TEXTO PARA LEITURA:
○ ○ ○ ○ ○

A Ferroviária encarou um estádio lotado de corintianos e corintianas sem se importar com a pressão. Fez seu jogo de marcação sufocante e anulou o melhor do time de Arthur Elias: o toque de bola, as triangulações, o jogo coletivo. Deu certo e a Ferrinha, no contra-ataque, abriu o placar. Um Corinthians nervoso não achava o caminho do gol e parava na marcação. Chutões passaram a ser abusados mesmo que não estivessem dando em nada.

As 42 mil pessoas na arquibancada incentivavam mas em campo as trocas de bola não saíam. Até que Elias resolveu mudar antes mesmo do intervalo. Tirou Jaqueline, que não ia bem e tentava resolver as coisas na individualidade, e colocou Portilho, que deu outra movimentação ao time.

O Corinthians foi pra cima e obrigou a goleira Luciana a fazer alguns milagres antes de marcar seu primeiro gol. O jogo abriu e melhorou.

No segundo tempo, o Corinthians voltou mais disposto e, quando a lateral esquerda Thamires apareceu como centro-avante para escorar cruzamento, o time virou. Finalmente, o Corinthians do toque de bola apareceu.

○ ○ ○ ○ ○

O QUE FAZER:
- 1) Resuma o texto sobre o jogo em duas frases.
- 2) Transcreva do texto sobre o jogo todo o trecho que vai desde "As 42 mil pessoas" até "abriu e melhorou.".
- 3) Reescreva em forma de lista o parágrafo do texto sobre o jogo que começa com "As 42 mil pessoas", mantendo os fatos principais.

○ ○ ○ ○ ○

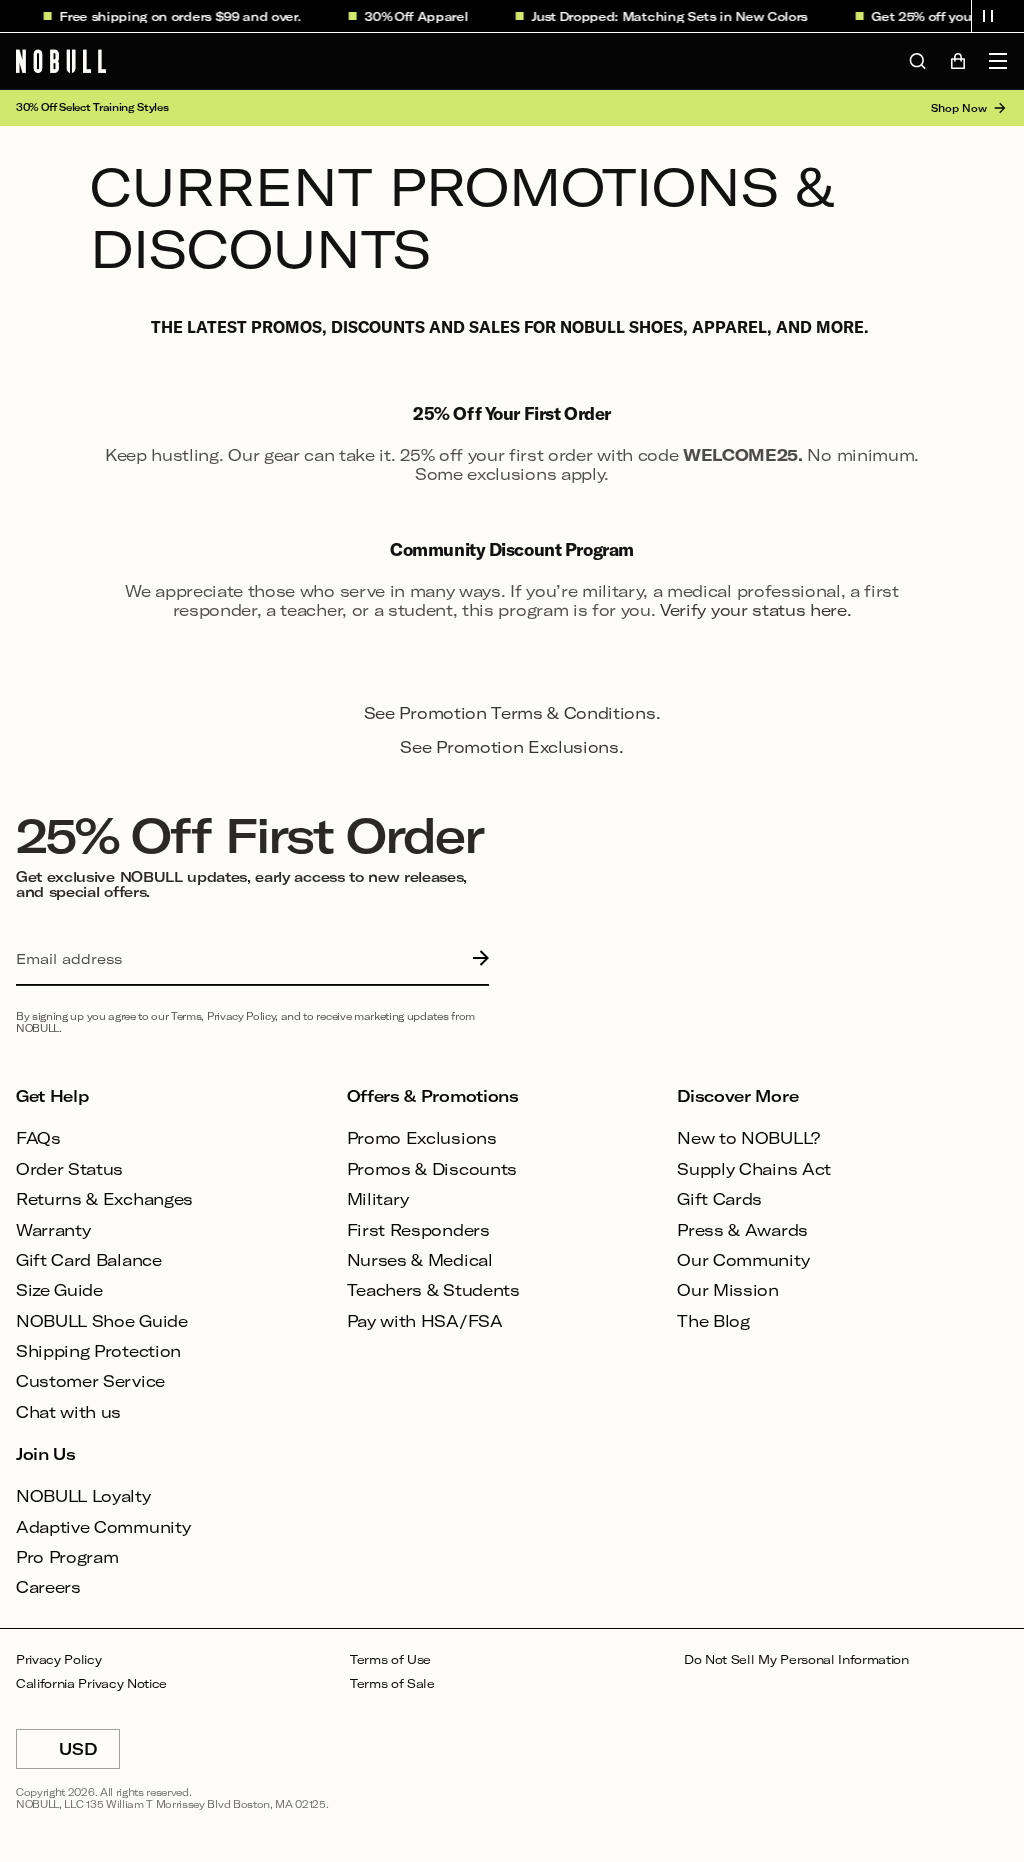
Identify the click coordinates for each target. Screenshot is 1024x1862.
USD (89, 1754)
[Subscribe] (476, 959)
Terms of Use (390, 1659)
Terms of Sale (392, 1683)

○ ○ ○ ○ ○

RESPOSTAS DO EXERCÍCIO:
- 1) Com uma marcação sufocante, a Ferroviária anulou o jogo coletivo do Corinthians e abriu o placar no contra-ataque. Depois que Arthur Elias trocou Jaqueline por Portilho, ainda antes do intervalo, o Corinthians melhorou e, no segundo tempo, virou o jogo quando Thamires apareceu como centro-avante para escorar um cruzamento.

- 2)
As 42 mil pessoas na arquibancada incentivavam mas em campo as trocas de bola não saíam. Até que Elias resolveu mudar antes mesmo do intervalo. Tirou Jaqueline, que não ia bem e tentava resolver as coisas na individualidade, e colocou Portilho, que deu outra movimentação ao time.

O Corinthians foi pra cima e obrigou a goleira Luciana a fazer alguns milagres antes de marcar seu primeiro gol. O jogo abriu e melhorou.

- 3)
- As 42 mil pessoas na arquibancada incentivavam, mas em campo as trocas de bola não saíam.
- Elias resolveu mudar o time antes mesmo do intervalo.
- Saiu Jaqueline, que não ia bem e tentava resolver as coisas na individualidade.
- Entrou Portilho, que deu outra movimentação ao time.